▶ Records supplied

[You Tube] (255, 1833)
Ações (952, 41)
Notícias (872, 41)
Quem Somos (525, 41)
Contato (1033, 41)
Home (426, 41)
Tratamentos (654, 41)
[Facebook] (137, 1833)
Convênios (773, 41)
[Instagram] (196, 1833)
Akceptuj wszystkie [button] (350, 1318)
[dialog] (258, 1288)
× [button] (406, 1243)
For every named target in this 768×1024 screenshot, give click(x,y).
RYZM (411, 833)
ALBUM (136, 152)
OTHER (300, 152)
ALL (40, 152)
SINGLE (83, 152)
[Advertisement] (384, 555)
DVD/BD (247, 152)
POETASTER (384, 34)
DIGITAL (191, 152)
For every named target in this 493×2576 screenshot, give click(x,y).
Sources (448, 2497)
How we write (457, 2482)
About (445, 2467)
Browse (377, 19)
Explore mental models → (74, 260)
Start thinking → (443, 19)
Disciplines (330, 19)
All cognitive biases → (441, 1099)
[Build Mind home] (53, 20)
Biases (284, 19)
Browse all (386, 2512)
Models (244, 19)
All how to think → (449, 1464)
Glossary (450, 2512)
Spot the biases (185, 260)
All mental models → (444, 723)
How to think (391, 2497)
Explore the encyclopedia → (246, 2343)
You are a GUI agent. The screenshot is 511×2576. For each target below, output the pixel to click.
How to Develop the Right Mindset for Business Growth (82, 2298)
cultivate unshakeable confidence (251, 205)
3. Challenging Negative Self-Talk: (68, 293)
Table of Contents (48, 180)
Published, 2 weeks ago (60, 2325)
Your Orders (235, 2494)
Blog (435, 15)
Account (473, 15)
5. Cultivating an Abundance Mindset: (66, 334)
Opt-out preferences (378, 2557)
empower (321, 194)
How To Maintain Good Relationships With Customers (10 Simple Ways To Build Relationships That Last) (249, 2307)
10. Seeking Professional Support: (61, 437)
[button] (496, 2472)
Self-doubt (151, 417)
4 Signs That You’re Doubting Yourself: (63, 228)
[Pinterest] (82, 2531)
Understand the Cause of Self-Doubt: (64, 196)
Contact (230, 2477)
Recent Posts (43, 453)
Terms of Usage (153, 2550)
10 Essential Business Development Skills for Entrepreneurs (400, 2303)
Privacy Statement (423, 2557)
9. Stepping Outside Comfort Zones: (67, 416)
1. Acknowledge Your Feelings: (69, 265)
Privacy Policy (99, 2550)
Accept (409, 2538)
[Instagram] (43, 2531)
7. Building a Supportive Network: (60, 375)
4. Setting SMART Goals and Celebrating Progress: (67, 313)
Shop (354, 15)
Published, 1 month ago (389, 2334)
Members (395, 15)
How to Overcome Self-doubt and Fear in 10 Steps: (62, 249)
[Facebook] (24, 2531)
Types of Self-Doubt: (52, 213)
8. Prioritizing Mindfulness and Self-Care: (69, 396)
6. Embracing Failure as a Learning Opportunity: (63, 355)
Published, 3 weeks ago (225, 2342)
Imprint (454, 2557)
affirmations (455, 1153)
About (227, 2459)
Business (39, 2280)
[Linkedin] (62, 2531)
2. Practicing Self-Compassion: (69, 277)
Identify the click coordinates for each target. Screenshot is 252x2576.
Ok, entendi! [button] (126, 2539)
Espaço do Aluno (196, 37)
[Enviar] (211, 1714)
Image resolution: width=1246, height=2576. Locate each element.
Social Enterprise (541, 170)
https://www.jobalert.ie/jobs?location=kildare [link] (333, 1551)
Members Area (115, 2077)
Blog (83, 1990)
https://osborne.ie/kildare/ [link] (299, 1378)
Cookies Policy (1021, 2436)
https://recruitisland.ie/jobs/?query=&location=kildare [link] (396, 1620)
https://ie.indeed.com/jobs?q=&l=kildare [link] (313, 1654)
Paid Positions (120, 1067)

▶ What this task involves
Among the records above, find each line holding "mental" and list it.

▶ Answer section
Explore mental models → (74, 260)
All mental models → (444, 723)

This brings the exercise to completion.